TASK GOAL
I need all of the entries printed exactly.

Pixel coordinate grounding data
────
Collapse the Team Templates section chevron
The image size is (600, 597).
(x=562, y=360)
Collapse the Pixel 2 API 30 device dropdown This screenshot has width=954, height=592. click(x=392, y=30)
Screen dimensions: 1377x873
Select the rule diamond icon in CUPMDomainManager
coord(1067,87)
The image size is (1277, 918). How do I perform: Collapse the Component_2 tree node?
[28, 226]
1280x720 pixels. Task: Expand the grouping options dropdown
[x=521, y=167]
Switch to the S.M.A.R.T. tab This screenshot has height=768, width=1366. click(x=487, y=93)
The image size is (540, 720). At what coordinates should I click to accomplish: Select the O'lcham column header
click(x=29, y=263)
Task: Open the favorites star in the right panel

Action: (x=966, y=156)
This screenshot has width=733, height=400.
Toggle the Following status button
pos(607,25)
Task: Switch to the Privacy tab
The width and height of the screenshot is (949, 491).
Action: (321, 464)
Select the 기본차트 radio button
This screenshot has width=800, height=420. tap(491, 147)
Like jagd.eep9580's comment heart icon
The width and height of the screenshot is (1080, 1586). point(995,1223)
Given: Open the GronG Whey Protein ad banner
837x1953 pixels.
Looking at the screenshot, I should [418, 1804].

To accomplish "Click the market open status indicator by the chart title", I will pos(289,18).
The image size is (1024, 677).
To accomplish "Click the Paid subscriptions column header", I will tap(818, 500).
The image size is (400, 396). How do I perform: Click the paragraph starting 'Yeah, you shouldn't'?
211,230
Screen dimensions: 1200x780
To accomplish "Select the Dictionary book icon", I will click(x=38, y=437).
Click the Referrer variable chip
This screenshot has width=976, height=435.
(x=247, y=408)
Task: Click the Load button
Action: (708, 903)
────
OUTPUT OF THE EXERCISE
Collapse the Team Templates section chevron
The image size is (600, 597).
(x=562, y=360)
Collapse the Pixel 2 API 30 device dropdown This screenshot has width=954, height=592. click(x=392, y=30)
Screen dimensions: 1377x873
Select the rule diamond icon in CUPMDomainManager
coord(1067,87)
The image size is (1277, 918). How do I perform: Collapse the Component_2 tree node?
[28, 226]
1280x720 pixels. Task: Expand the grouping options dropdown
[x=521, y=167]
Switch to the S.M.A.R.T. tab This screenshot has height=768, width=1366. click(x=487, y=93)
The image size is (540, 720). At what coordinates should I click to accomplish: Select the O'lcham column header
click(x=29, y=263)
Task: Open the favorites star in the right panel

Action: (x=966, y=156)
This screenshot has width=733, height=400.
Toggle the Following status button
pos(607,25)
Task: Switch to the Privacy tab
The width and height of the screenshot is (949, 491).
Action: (321, 464)
Select the 기본차트 radio button
This screenshot has width=800, height=420. tap(491, 147)
Like jagd.eep9580's comment heart icon
The width and height of the screenshot is (1080, 1586). point(995,1223)
Given: Open the GronG Whey Protein ad banner
837x1953 pixels.
Looking at the screenshot, I should [418, 1804].

To accomplish "Click the market open status indicator by the chart title", I will pos(289,18).
The image size is (1024, 677).
To accomplish "Click the Paid subscriptions column header", I will tap(818, 500).
The image size is (400, 396). How do I perform: Click the paragraph starting 'Yeah, you shouldn't'?
211,230
Screen dimensions: 1200x780
To accomplish "Select the Dictionary book icon", I will click(x=38, y=437).
Click the Referrer variable chip
This screenshot has width=976, height=435.
(x=247, y=408)
Task: Click the Load button
Action: (708, 903)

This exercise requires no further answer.